- **PROBLEM**: Show each line of the entries below in which the word "dialog" appears.

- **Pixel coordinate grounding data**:
....................
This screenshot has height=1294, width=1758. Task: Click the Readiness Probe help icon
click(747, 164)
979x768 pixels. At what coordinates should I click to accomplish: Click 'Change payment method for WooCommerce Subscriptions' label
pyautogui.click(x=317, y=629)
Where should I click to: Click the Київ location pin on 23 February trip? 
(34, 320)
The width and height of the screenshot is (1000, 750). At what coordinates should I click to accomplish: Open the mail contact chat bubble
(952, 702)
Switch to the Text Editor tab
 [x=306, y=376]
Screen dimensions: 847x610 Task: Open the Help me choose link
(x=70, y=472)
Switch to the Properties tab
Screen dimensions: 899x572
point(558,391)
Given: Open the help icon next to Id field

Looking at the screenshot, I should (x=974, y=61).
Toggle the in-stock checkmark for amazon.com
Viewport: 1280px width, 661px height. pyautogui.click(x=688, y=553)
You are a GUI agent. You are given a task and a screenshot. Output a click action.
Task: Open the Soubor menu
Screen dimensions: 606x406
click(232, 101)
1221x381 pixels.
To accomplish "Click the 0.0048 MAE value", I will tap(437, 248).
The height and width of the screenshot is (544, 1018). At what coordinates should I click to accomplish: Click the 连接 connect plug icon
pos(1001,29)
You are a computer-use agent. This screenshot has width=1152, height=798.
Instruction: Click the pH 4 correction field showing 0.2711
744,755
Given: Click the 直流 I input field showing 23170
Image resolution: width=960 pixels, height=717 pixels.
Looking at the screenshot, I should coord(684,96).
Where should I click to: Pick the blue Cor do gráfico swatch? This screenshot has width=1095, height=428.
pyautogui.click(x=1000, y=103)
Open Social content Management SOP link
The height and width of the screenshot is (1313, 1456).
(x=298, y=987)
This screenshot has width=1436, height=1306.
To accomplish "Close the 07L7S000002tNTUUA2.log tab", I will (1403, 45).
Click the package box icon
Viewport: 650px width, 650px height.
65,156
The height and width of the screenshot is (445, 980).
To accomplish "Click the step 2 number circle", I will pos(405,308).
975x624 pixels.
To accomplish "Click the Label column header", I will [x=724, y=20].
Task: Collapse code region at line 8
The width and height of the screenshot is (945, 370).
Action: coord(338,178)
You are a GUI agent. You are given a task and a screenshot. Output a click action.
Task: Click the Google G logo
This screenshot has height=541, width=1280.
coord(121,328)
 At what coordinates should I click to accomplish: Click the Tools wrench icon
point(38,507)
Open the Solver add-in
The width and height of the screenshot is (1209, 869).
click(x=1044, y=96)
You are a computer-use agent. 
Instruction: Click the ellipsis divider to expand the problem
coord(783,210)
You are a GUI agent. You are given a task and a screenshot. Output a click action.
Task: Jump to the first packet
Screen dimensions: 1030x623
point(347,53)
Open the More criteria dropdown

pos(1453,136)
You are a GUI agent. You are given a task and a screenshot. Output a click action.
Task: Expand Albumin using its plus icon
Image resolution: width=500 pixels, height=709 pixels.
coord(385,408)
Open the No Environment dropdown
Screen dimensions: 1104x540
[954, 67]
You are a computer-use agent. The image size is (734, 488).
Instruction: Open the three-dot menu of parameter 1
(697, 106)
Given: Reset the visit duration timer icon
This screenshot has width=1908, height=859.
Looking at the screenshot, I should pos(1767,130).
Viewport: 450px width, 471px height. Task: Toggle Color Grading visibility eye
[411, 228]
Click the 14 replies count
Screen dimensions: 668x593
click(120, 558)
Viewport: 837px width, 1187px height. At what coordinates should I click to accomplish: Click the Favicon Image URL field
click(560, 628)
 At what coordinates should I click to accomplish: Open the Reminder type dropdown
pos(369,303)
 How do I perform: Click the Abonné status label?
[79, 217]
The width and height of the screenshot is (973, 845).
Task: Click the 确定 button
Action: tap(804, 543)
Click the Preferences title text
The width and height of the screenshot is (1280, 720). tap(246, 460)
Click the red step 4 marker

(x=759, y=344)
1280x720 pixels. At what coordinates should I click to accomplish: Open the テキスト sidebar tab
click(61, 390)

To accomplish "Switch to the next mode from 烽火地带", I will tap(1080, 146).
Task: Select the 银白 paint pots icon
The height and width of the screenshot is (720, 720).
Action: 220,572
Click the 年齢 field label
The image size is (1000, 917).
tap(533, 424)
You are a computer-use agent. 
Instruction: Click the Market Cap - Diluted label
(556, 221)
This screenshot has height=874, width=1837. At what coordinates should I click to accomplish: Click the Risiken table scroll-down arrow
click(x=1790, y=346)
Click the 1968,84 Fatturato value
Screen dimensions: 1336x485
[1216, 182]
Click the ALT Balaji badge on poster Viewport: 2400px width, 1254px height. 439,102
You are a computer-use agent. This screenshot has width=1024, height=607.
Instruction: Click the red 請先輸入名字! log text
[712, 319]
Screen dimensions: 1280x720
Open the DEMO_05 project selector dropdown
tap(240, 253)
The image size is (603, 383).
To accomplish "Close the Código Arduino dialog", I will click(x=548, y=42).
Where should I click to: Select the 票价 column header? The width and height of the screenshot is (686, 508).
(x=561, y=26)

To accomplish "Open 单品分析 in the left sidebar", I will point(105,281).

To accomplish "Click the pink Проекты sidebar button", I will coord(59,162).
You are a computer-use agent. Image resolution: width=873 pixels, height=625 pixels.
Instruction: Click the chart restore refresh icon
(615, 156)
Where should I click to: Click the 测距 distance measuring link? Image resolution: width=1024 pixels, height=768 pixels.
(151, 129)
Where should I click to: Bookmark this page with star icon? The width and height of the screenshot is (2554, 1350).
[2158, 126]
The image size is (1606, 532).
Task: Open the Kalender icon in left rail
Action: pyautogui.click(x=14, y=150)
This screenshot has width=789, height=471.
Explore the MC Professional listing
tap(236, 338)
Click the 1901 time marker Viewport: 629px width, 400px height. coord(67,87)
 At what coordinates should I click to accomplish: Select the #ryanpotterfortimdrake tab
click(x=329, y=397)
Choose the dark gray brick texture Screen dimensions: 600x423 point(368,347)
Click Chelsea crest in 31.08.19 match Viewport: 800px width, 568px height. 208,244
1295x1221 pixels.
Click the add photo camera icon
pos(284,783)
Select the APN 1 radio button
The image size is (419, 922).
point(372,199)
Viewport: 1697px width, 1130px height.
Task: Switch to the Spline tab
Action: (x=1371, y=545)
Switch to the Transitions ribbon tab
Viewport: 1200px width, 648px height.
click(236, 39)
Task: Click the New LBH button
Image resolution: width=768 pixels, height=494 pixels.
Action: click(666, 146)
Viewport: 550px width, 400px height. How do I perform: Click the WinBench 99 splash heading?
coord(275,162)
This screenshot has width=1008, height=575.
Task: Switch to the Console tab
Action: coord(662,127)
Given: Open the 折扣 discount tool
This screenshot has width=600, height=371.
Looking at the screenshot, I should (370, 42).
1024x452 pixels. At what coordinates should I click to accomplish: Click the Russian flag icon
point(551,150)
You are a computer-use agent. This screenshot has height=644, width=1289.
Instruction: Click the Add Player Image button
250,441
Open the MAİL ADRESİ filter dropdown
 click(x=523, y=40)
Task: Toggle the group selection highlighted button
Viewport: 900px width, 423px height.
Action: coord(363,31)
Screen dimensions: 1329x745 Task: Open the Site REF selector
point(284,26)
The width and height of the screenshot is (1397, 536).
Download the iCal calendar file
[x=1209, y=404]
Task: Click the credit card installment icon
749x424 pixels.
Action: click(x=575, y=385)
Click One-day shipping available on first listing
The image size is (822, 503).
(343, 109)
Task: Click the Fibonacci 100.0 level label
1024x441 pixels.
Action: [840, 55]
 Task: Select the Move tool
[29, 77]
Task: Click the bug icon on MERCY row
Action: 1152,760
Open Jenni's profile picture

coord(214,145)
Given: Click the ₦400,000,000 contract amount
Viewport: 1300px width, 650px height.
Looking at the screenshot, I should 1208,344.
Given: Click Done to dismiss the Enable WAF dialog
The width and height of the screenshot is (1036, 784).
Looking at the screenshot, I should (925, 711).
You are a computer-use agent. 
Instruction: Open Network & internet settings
....................
- **SOLUTION TO THE PROBLEM**:
To accomplish "Close the Código Arduino dialog", I will click(x=548, y=42).
Given: Click Done to dismiss the Enable WAF dialog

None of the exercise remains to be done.